401 Richmond- Here to Stay!
Cities are more than bricks and mortar and places where people live. Great cities are vibrant and dynamic. And, great cities contribute to this by investing in arts and culture, not because they are a 'nice to have' but because they make our cities liveable.
The recent announcement that the Province will work with the City to develop a new property tax sub class for arts and cultural hubs like 401 Richmond is a welcome and critical step in our work to build a vibrant 21st Century city. I would like to thank the Province of Ontario, the Minister of Finance, and the Premier's Office for their hard work on this file. I would also like to recognize and thank Margie Zeidler and the urbanspace team, the many tenants of 401 Richmond, and countless Torontonians who wrote letters and emails and signed petitions, for all their work and advocacy. This news would not have been possible without their tireless commitment.

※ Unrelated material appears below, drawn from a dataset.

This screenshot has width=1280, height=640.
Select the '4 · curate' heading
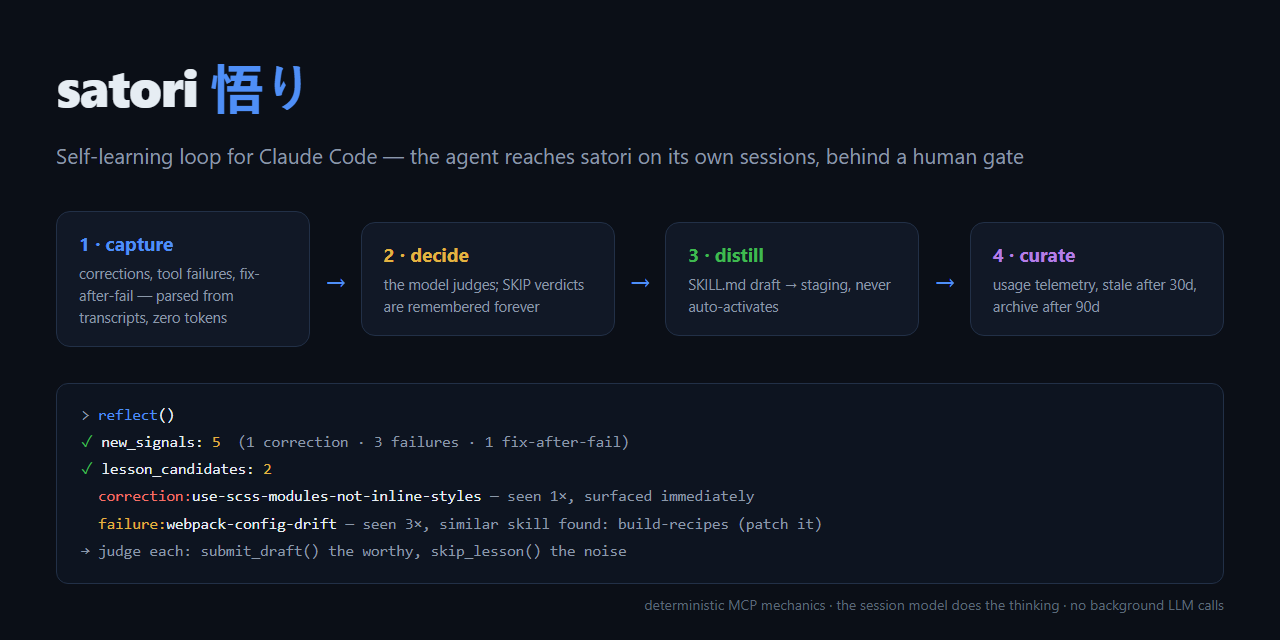pyautogui.click(x=1034, y=256)
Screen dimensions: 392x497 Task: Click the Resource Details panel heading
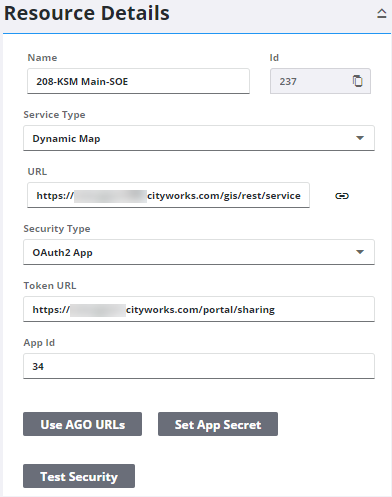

After more than a year of work on 401 Richmond, we know that the issues faced by this critical hub in our city are not unique. Arts and cultural organizations across Toronto are dealing with skyrocketing property assessments based on the flawed 'highest and best use' assessment model that make continuing to operate in our communities less and less viable. Today's news will change that.
I was thrilled that City Council adopted my motion to formally begin the process of establishing Toronto's new Culture and Creative property tax sub-class. The details of this class are already under discussion. Now, the work begins to put them in place.
Investing in arts and culture builds a stronger economy and more liveable city. Today 174,000 Torontonians work in the culture sector, including nearly 25,000 working artists who call Toronto home. These artists build skills for the new economy, support local businesses, and add dynamism to our City. With this work, their work will continue.